4. Indien het feit, omschreven in het eerste, tweede of derde lid, wordt gepleegd met het oogmerk om een terroristisch misdrijf voor te bereiden of gemakkelijk te maken, wordt de op het feit gestelde gevangenisstraf met een derde verhoogd.
Voor veroordeling ter zake van bedreiging als bedoeld in dit artikel is vereist dat de bedreiging van dien aard is en onder zodanige omstandigheden heeft plaatsgevonden dat bij de bedreigde daadwerkelijk de vrees kon ontstaan dat het misdrijf waarmee gedreigd werd gepleegd zou worden. Het opzet van de beklaagde moet op het teweegbrengen van die vrees zijn gericht.

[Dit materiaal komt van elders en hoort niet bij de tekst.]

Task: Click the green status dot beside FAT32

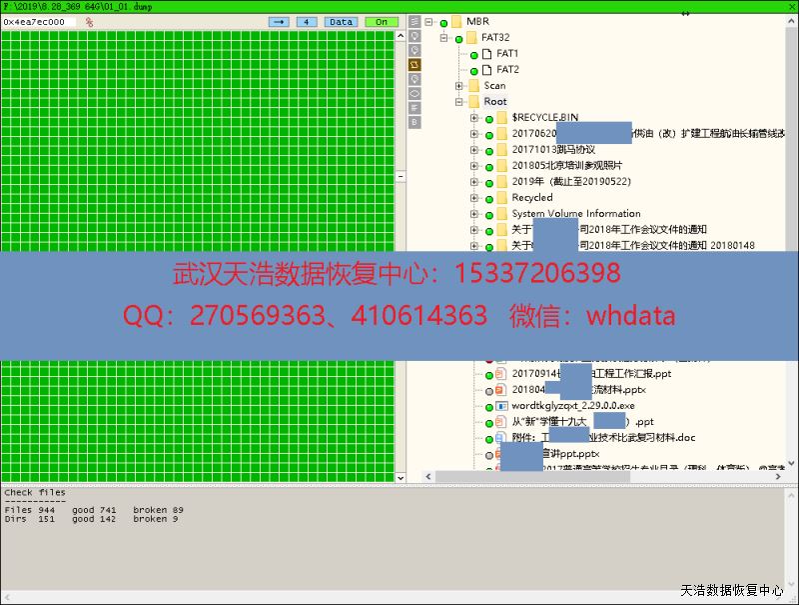Action: [x=458, y=38]
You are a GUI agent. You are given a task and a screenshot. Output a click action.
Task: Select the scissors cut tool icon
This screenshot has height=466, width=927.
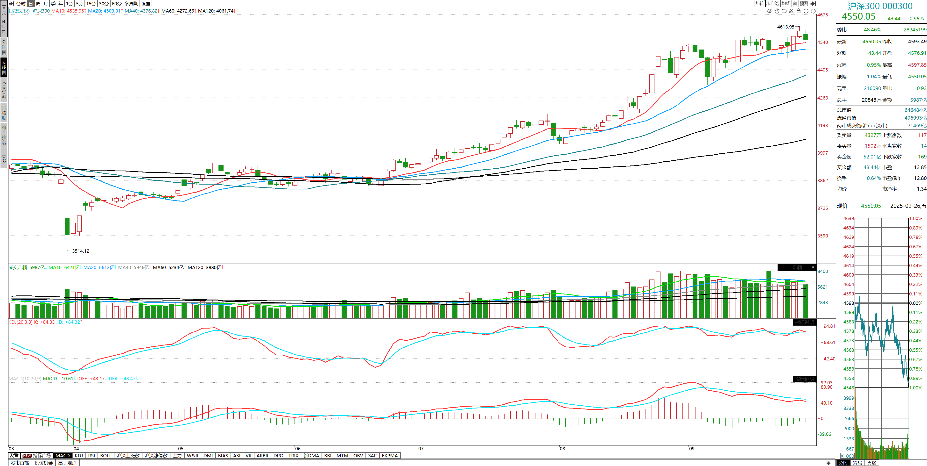click(x=791, y=11)
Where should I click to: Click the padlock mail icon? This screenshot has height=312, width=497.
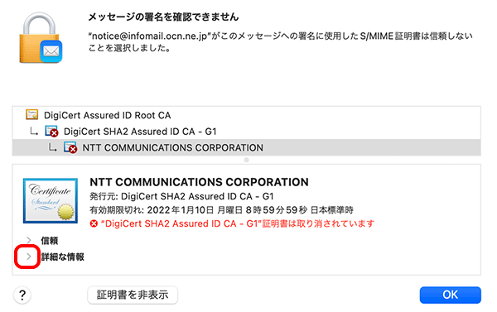tap(41, 38)
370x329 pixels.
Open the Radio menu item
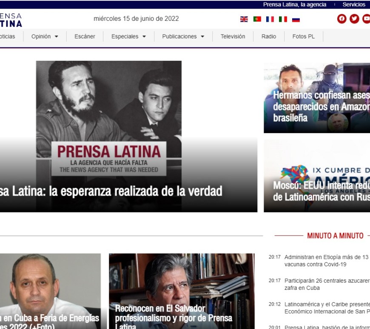tap(269, 37)
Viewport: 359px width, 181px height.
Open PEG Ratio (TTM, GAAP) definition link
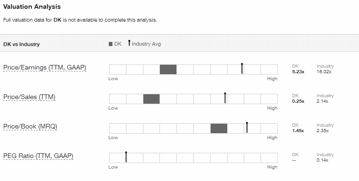click(x=38, y=156)
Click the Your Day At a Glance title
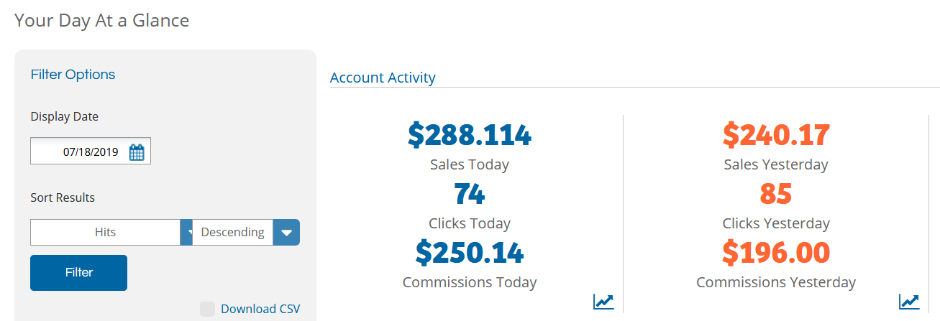The image size is (940, 321). [102, 20]
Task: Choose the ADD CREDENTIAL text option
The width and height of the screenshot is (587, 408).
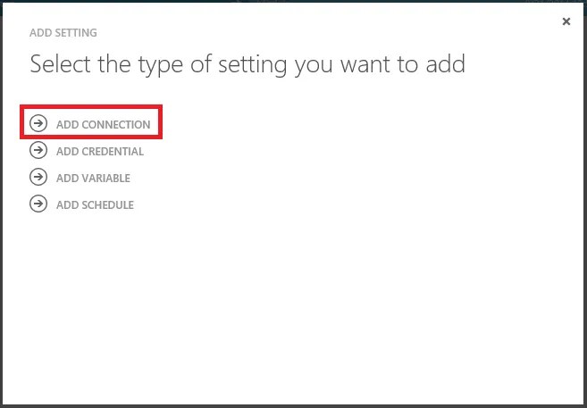Action: 100,152
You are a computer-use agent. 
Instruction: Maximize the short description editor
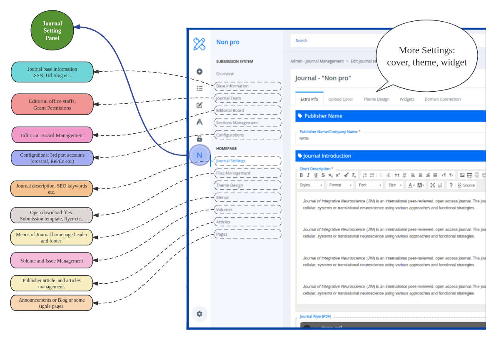point(432,185)
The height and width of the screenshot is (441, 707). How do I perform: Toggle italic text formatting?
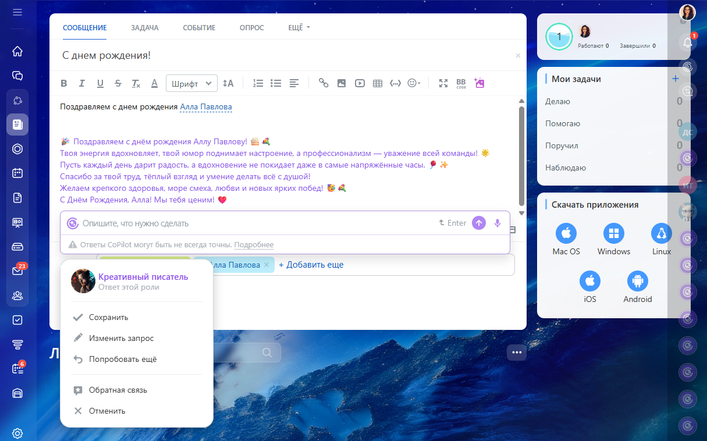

Of sprake is van bedreiging dient te worden beoordeeld aan de hand van de concreet vastgestelde aspecten van het geval. Daarbij zijn niet alleen de gebruikte bewoordingen van belang, maar kan ook aan de omstandigheden waaronder die bewoordingen zijn geuit het bedreigende karakter worden ontleend.
Naar het oordeel van het hof zijn de gebruikte bewoordingen niet zonder meer bedreigend. Met name door de suggestie dat een Nederlands Kampioenschap zou kunnen worden georganiseerd, is niet zonder meer aannemelijk dat het om een serieus bedoelde opmerking gaat. Omstandigheden waardoor bij klager als gevolg van die opmerking niettemin redelijke vrees kon ontstaan, komen uit hetgeen namens klager is aangevoerd niet naar voren.
Het hof is het daarom eens met hetgeen door het Openbaar Ministerie in dit verband naar voren is gebracht en komt tot de conclusie dat bij klager naar objectieve maatstaven niet de redelijke vrees kan zijn ontstaan dat hij gestenigd zou worden.
Ten aanzien van opruiing
Artikel 131 Sr luidt als volgt:
1. Hij die in het openbaar, mondeling of bij geschrift of afbeelding, tot enig strafbaar feit of tot gewelddadig optreden tegen het openbaar gezag opruit, wordt gestraft met gevangenisstraf van ten hoogste vijf jaren of geldboete van de vierde categorie.
2. Indien het strafbare feit waartoe wordt opgeruid een terroristisch misdrijf dan wel een misdrijf ter voorbereiding of vergemakkelijking van een terroristisch misdrijf inhoudt, wordt de gevangenisstraf, gesteld op het in het eerste lid omschreven feit, met een derde verhoogd.
Uit hetgeen hiervoor is overwogen ten aanzien van de gebruikte bewoordingen en de omstandigheden waaronder die uitlating plaatsvond, volgt dat evenmin sprake is van opruiing.
Het hof acht het beklag kennelijk ongegrond.

6.De beslissing

Het hof wijst het beklag af.
Deze beschikking, waartegen voor betrokkenen geen rechtsmiddel openstaat, is gegeven op
24 oktober 2017 door mrs. P.C. Kortenhorst, voorzitter, M.J.G.B. Heutink en N. van der Wijngaart, raadsheren, in tegenwoordigheid van J.K. Krijnen, griffier, en ondertekend door de voorzitter en de griffier.